AIM OF THE EXERCISE
Write out the entries exactly, leaving out every picture.

§ §

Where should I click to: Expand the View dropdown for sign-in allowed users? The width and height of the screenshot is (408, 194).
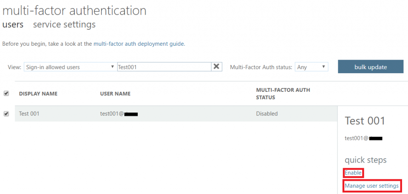70,67
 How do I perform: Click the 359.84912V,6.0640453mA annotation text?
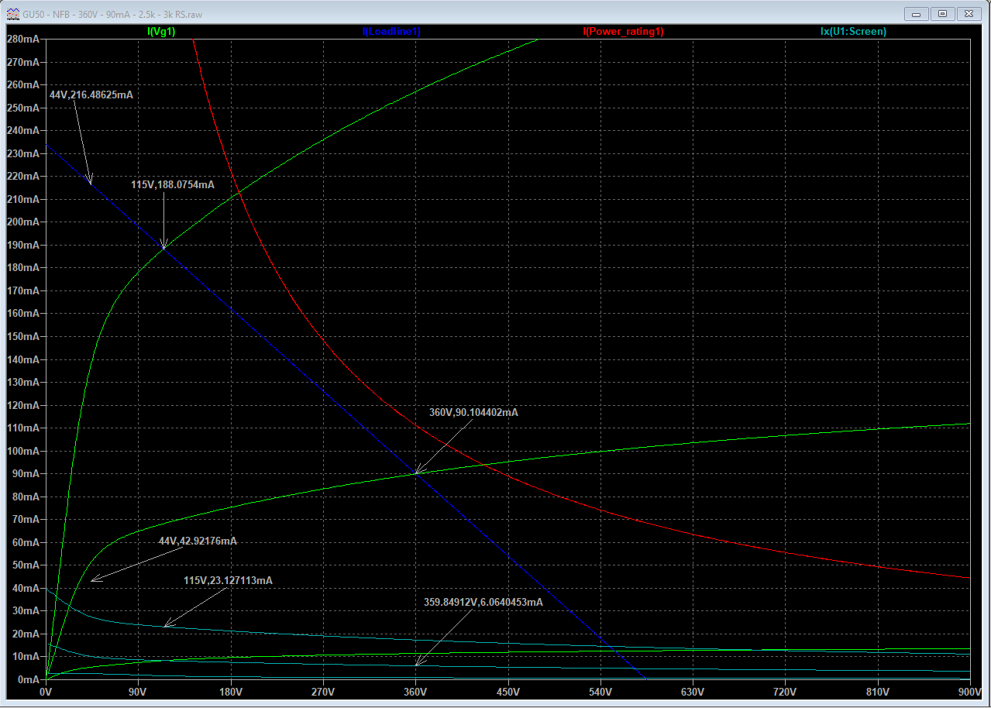(483, 602)
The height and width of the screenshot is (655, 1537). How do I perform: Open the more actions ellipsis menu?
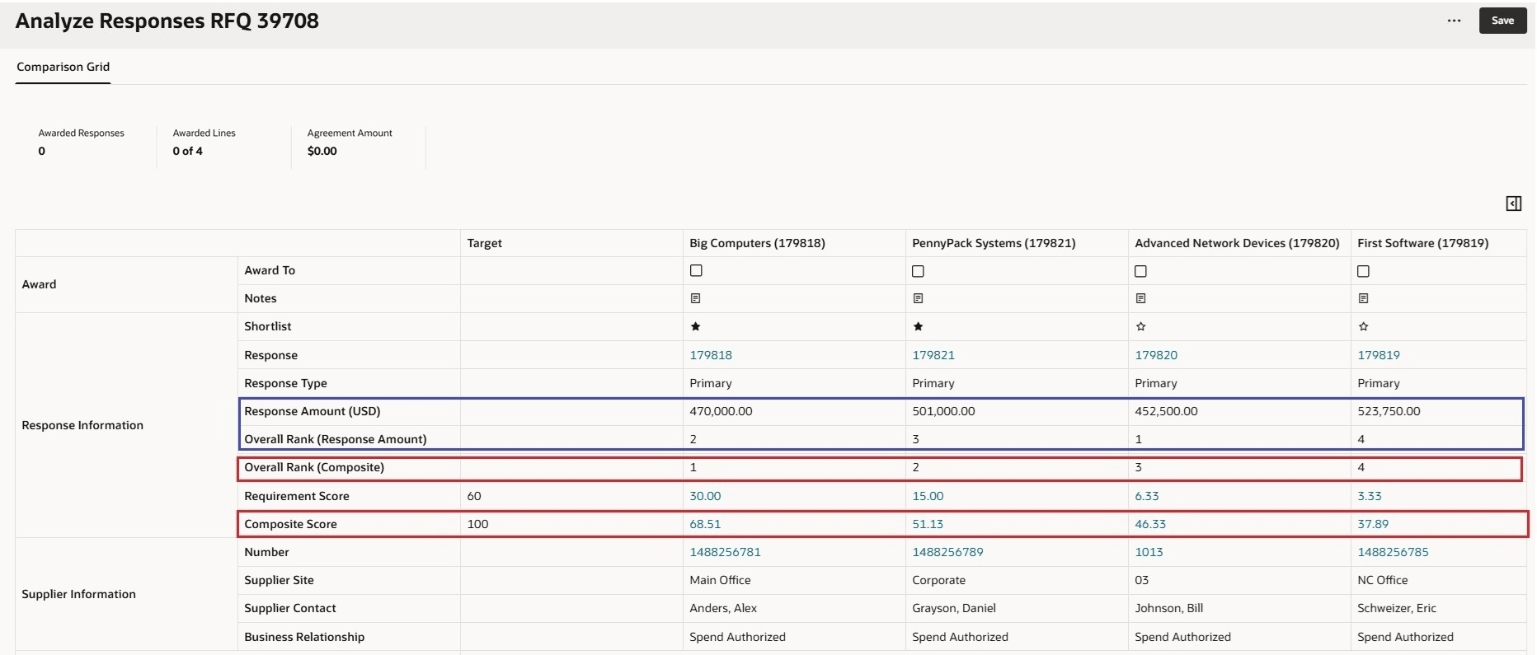[1455, 21]
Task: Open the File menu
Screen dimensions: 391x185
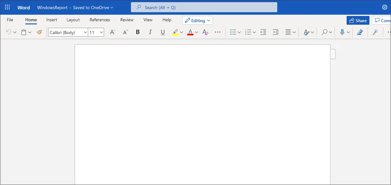Action: (10, 20)
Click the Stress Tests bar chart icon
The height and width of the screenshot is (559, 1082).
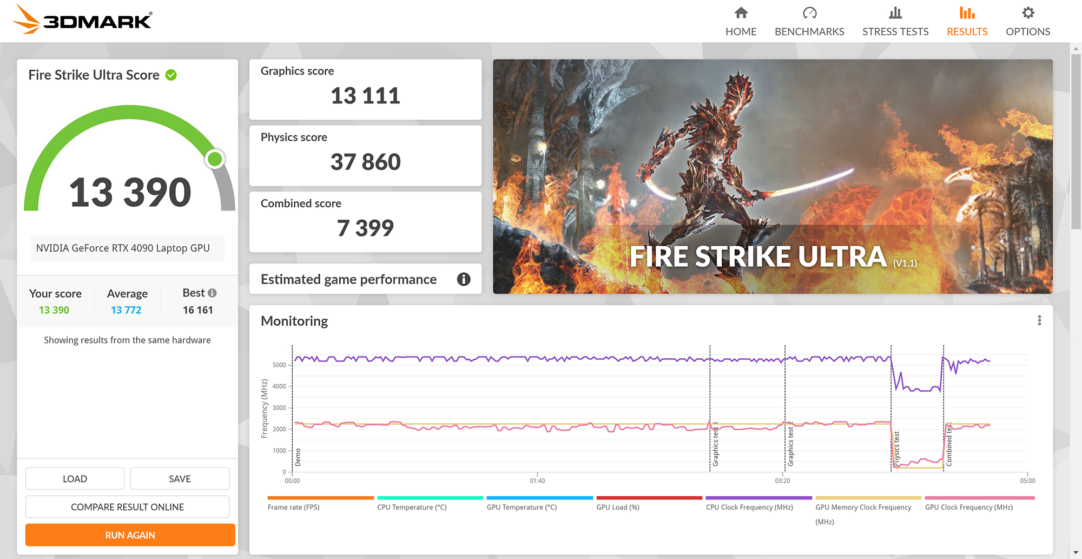[895, 13]
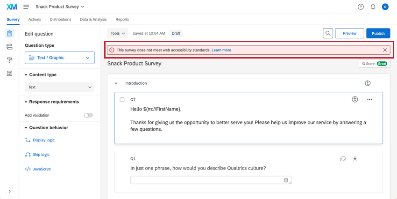
Task: Open the notifications bell icon
Action: [373, 7]
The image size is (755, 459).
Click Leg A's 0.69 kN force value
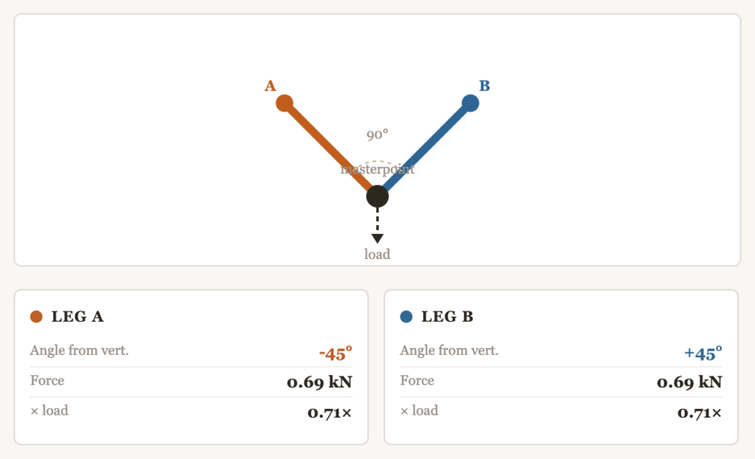point(319,382)
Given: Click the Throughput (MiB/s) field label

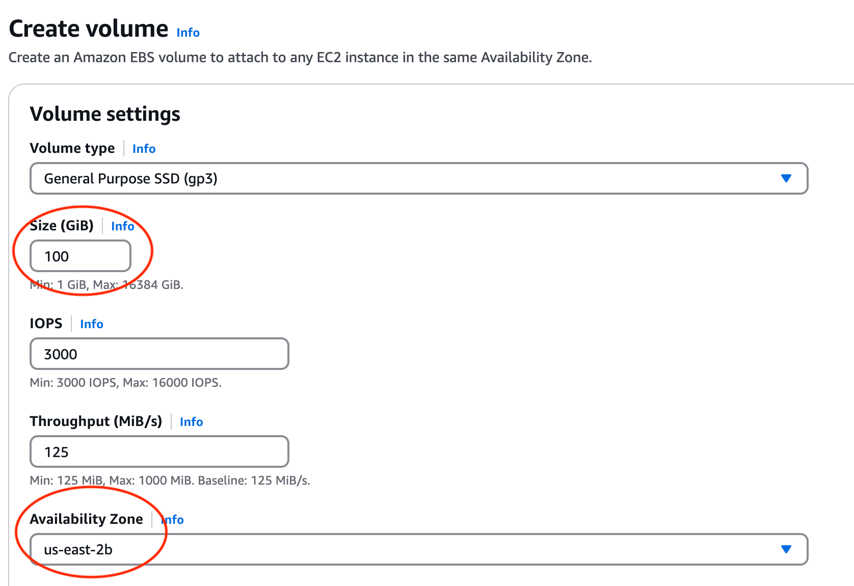Looking at the screenshot, I should [x=96, y=421].
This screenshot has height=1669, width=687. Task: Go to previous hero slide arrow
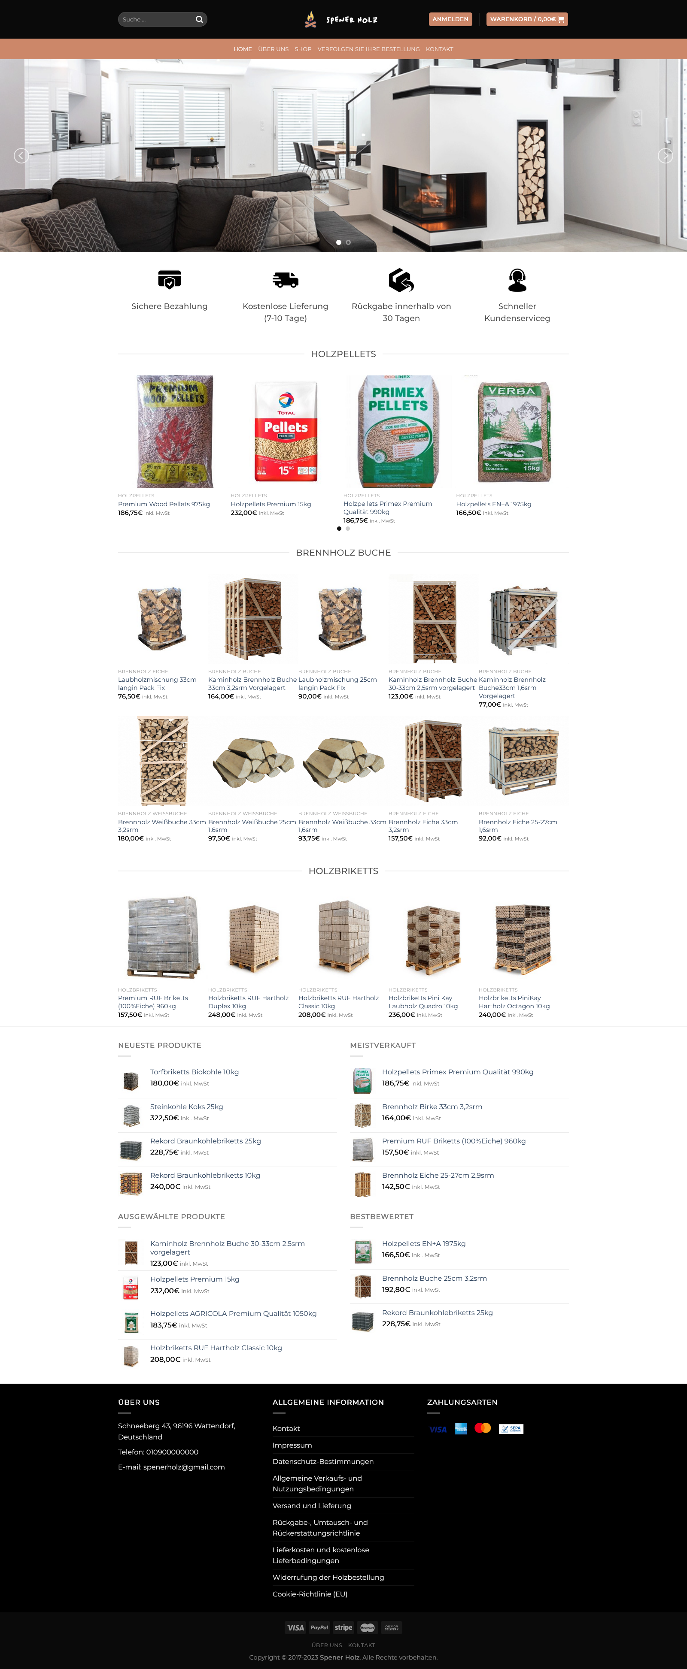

§ §

WRITTEN SOLUTION
Where should I click to: Expand the View dropdown for sign-in allowed users? The width and height of the screenshot is (408, 194).
70,67
 How do I perform: Click the 359.84912V,6.0640453mA annotation text?
(483, 602)
The height and width of the screenshot is (655, 1537). How do I perform: Open the more actions ellipsis menu?
[1455, 21]
Task: Open the File menu
Screen dimensions: 391x185
Action: (10, 20)
Click the Stress Tests bar chart icon
The height and width of the screenshot is (559, 1082).
[895, 13]
Task: Open the notifications bell icon
Action: [373, 7]
The image size is (755, 459).
Click Leg A's 0.69 kN force value
point(319,382)
Given: Click the Throughput (MiB/s) field label

Looking at the screenshot, I should [x=96, y=421].
This screenshot has height=1669, width=687. Task: Go to previous hero slide arrow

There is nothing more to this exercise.